William Norton, aged 17, a brother of Elmer Norton, corroborated his brother's testimony in its essential details. He was questioned concerning the feeling in Sierra Blanca against, "the T.O. people." Asked by the defendant's counsel if he had not been urged not to tell some things about the tragedy, he stated that two or three men had asked when the case was coming up. Later, he admitted that he had told them he was going to tell the truth.

FEELING AGAINST T.O.

"I, Norton, father of the two Norton boys, was the last witness examined during the afternoon. He was examined by the counsel for the defendant as to the feeling in Sierra Blanca and the "T.O. People". He stated that there was considerable feeling against them.

"Is it not a fact, Mr. Norton, that when I attempted to ask you earlier in the day about the affair in Sierra Blanca, you said you did not have time to talk to me?" asked attorney Victor Moore.

"Yes, I was summoned to the grand jury and testified."

Norton's testimony concerning the tragedy, which he witnessed, was similar to that of the witnesses who had d him. Concerning the knife, which Boykin is alleged to have held in his hand, the witness stated that it was a pocket knife with a blade perhaps two and five-eighths inches in length.
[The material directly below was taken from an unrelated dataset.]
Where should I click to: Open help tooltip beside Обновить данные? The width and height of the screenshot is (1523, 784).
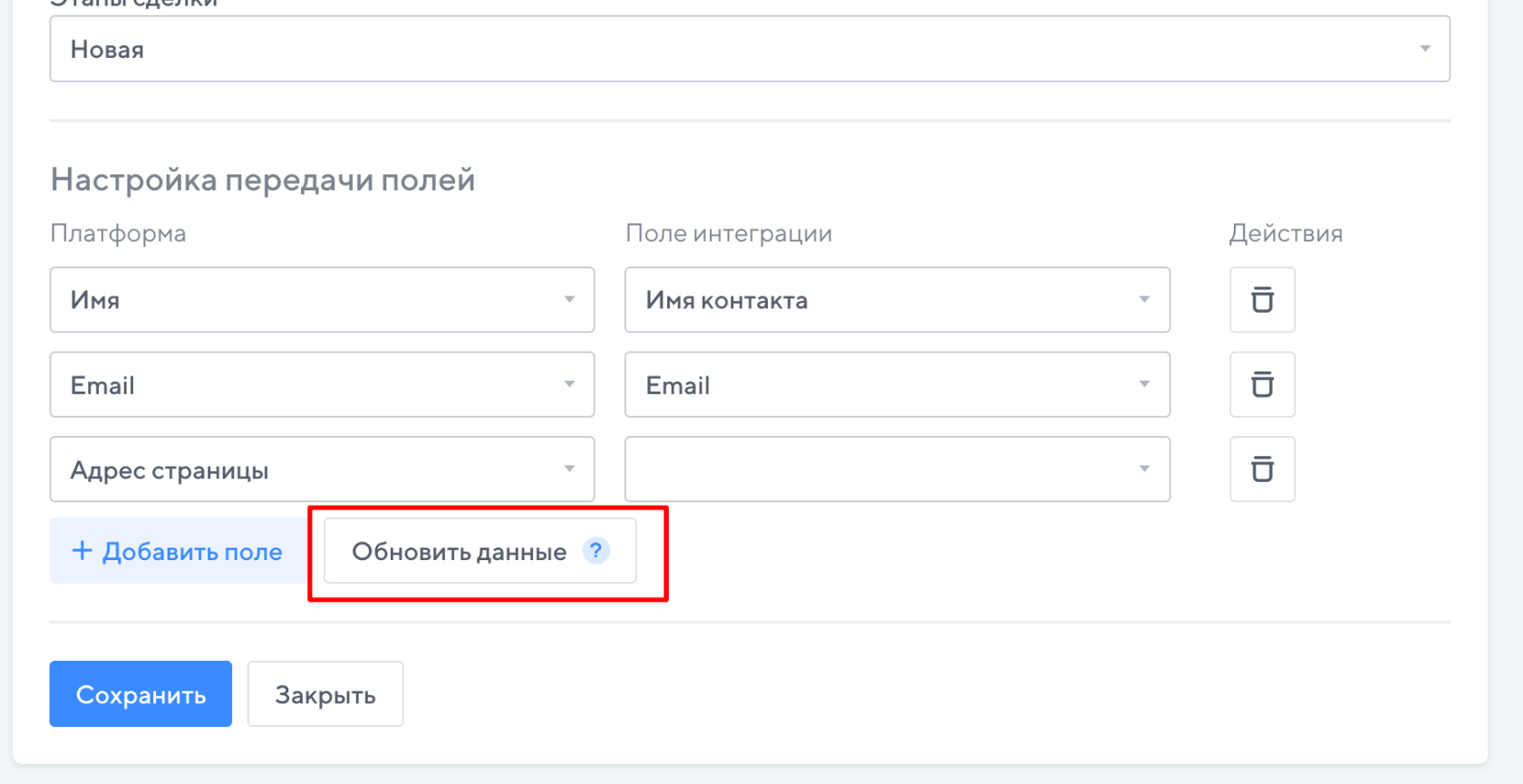596,550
He stated he had assisted in removing the clothes from the body of he dead man and said that the man was shot once in the back, once in the left side, once in the arm and once in the chest just below the neck.

ROBERSON HELD ON BOND

Judge J.J. Murphy announced Tuesday afternoon, following the conclusion of the preliminary hearing, the he would hold Roberson on a bond of $5,000 on the charge of having shot Boykin and $2,500 on the charge of having shot Sitters.
It is probable that Roberson will give the combined bonds of $7,500 pending the grand jury hearing and will be released.